Threat modeling, faster — with an LLM in the loop
A practical pattern for using an LLM to bootstrap STRIDE without giving up the parts that need a human.
I've been threat-modeling features for over a decade. The thing I keep noticing is that most of the time spent in a threat-modeling session is on the parts an LLM is good at: enumerating threat categories, surfacing the obvious-but-easy-to-miss patterns, and producing the first draft of the writeup.
The part that actually requires a human — judgment about what matters in this system, with this trust boundary, with this deadline — is maybe 20% of the session.
So why am I still doing the other 80% by hand?
The pattern
Here's the loop that's been working for me:
- Feed the LLM the feature spec, the data flow, and the trust boundaries. Force it to restate them back. If it can't, the spec isn't good enough yet — and that's a finding.
- Ask for STRIDE-by-element, with concrete threats specific to this feature. Reject generic ones.
- Demand a likelihood/impact rating with reasoning, not just a label. The reasoning is where the LLM either earns trust or exposes a gap.
- Have it propose the smallest mitigation that meaningfully reduces risk for each. The word "smallest" matters — it forces specificity.
- Then I read it. Critically. The output is a draft, not a decision.
The first pass usually takes me ~10 minutes instead of 90. The second pass — the human review — is where the real work happens, and now I get to do it on a dense, structured starting point instead of a blank page.
The prompt
The version I use lives in the prompts library — Threat-model a feature. It enforces a specific output shape, forbids generic threats, and ends with "open questions for product" — because half the value of threat modeling is exposing the questions nobody asked yet.
What still requires a human
Three things, in order of importance:
- Knowing what not to model. The LLM will happily generate threats for everything. Half of them aren't worth the cost of mitigation. Triage is human work.
- Trust boundaries. Where the boundary actually is — not where the diagram says it is — needs someone who's seen the system in production.
- Politics. "This is a P0 risk, ship date is Friday" is a conversation, not a prompt.

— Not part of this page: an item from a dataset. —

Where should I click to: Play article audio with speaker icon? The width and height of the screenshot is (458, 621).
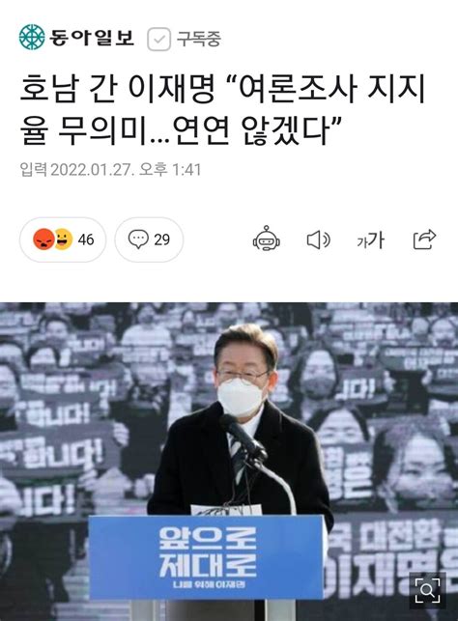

The LLM accelerates the parts that benefit from acceleration. It doesn't — and shouldn't — replace the judgment.
A note on guardrails
If you're sending real specs to an external model, treat them like the sensitive documents they are. Your threat-modeling prompt should never be the place a competitor learns about your unreleased feature. For most teams, this means a vetted endpoint, not a public chat UI.